Sehr wohl! Unaufmerksam.
Immer wieder blickte ich zu unserer Zimmertür, durch welche vor einiger Zeit schon Philomena und Neil verschwunden waren. Ich war abgelenkt und unkonzentriert.
Was war so wichtig, dass die beiden das Zimmer verlassen mussten? Dass sie es nur im Geheimen besprechen konnten?
Schon lange war mir klar, dass Neil und das Mädchen eine besondere Verbindung hatten. Dass sie auf eine Art und Weise beisammen waren, die stärker war als eine normale Freundschaft. Und jedes Mal, wenn ich daran dachte, bekam ich ein Stechen in meiner Brust. Es war unangenehm, und in meinem Mund hinterließ es einen bitteren Geschmack.

Natürlich war mir bewusst, was diese Reaktionen hervorrief:
Der Neid.

Die bittere Wahrheit, welche mir ins Gesicht schlug. Jene Wahrheit, die mir schon von dem Augenblick an klar gewesen war, als mein Herz das erste Mal wie wild gegen meinen Brustkorb gehämmert hatte.
Leise seufzte ich auf und ließ mich tiefer in meine Matratze sinken. Langsam blätterte ich weiter in meinem Buch, dessen Einband mit weichem, braunem Leder gebunden war.

Das Tageslicht war bereits etwas zurückgegangen und flutete den Raum mit den letzten Sonnenstrahlen. Wieder wanderte mein Blick in Richtung der Tür. Diese wurde nur noch zur Hälfte von der Sonne bestrahlt.
Besorgt legte ich meinen Kopf schief. Mein Zimmerkamerad und unsere Freundin waren schon eine Zeit lang nicht mehr anwesend. Neils Bett stand kalt und leer an der Wand, dem meinen gegenüber.
Die Decke war unordentlich zurückgeschlagen worden. Obwohl er nach unserer strapaziösen Lerneinheit über die Maßen erschöpft gewesen war, hatte er sich sofort nach dem Philomena ihn gebeten hatte, mit ihr zu kommen, aus seinem Bett erhoben und war ihr breit lächelnd, wenn auch noch dezent ermüdet, hinterhergelaufen. Auf seine eigene Art liebte er das Mädchen ebenfalls... Ebenfalls...
Eine Taubheit breitete sich in meinen Händen aus und zog sich zu meinen Unterarmen hinauf. Verkrampft legte ich das Buch mit dem Rücken nach oben beiseite.

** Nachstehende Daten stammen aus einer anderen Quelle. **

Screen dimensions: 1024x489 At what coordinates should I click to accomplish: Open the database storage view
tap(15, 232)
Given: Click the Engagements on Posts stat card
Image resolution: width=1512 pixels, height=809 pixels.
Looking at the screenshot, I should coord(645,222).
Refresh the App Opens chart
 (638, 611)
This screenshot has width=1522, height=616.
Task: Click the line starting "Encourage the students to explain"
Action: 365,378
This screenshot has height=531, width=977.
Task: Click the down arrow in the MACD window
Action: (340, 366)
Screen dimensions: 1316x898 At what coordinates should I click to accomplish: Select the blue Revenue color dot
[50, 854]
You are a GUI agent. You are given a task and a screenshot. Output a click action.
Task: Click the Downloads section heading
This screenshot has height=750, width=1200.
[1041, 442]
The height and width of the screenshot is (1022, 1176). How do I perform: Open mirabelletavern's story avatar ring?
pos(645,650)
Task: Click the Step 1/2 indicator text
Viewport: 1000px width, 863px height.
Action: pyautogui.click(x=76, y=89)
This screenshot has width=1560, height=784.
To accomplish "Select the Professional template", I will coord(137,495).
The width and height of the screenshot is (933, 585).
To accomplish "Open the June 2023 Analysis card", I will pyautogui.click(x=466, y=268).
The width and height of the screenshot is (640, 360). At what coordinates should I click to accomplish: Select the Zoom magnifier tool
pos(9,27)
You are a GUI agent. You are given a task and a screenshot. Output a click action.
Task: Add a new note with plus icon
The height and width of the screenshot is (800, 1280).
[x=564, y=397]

Ich hatte nicht ein einziges Wort davon gelesen. Stattdessen grub ich meine Finger tief in das weiße Laken, auf welchem ich es mir bisher bequem gemacht hatte, und dachte daran, wie Neil vor wenigen Tagen meinen Brief gefunden hatte.
Wie heiß mir geworden war und wie ich plötzlich das Gefühl gehabt hatte, einfach umzukippen und mit meinem Kopf auf dem harten Holzboden aufzuschlagen. Dies war natürlich nicht der Fall gewesen, aber seit jenem Vorfall kreisten meine Gedanken beinahe permanent um das Mädchen mit dem wunderschönen Lächeln, das in den meisten Klassen, die ich besuchte, den Platz vor mir besetzte und mir so viel Inspiration zum Schreiben gab.

Verträumt schloss ich meine Augen und dachte daran, wie sie mit ihren zarten Händen langsam über die meinen gestrichen hatte. Es war der Abend gewesen, an dem wir getanzt hatten... Dieser Abend, an dem sich die Haare in meinem Nacken gesträubt und meine Atmung unbeschreiblich beschleunigt hatte. An dem alles begonnen hatte. Unaufhörlich hatte mein Herz gehämmert und so wild getobt, dass ich die Befürchtung gehabt hatte, dass man es durch den seidigen Stoff meines Anzugs noch spüren konnte.
An diesem Abend war ich ihr voll und ganz verfallen... und mir eine Sache klar gemacht:
Dass ich Philomena Harding mehr mochte, als sie es tat und auch jemals tun würde. Dass ich für sie wohl auf der Stelle mein Herz herausgerissen hätte, wenn sie es denn von mir verlangt hätte. Aber diese übermannende Liebe zu dem Mädchen war nicht erst an diesem Abend erblüht.

Vorsichtig und heimlich hatte ich, wie auch jeder andere Junge auf Welton, mehr als einen Blick riskiert.
Wie denn auch nicht? Solange meine Erinnerungen zurückreichten, war ich auf einem reinen Jungeninternat gewesen. Und für Mädchen, wie ich sie ab und an in den Ferien kennengelernt hatte, war ich, Todd Anderson, doch nur ein Junge, der nicht mehr als ein paar Worte stammeln konnte. Er war nicht weiter von Bedeutung. Der jüngere Bruder eines Adonis, der ohnehin nicht viel zu bieten hatte. Aber bei Philomena war es anders...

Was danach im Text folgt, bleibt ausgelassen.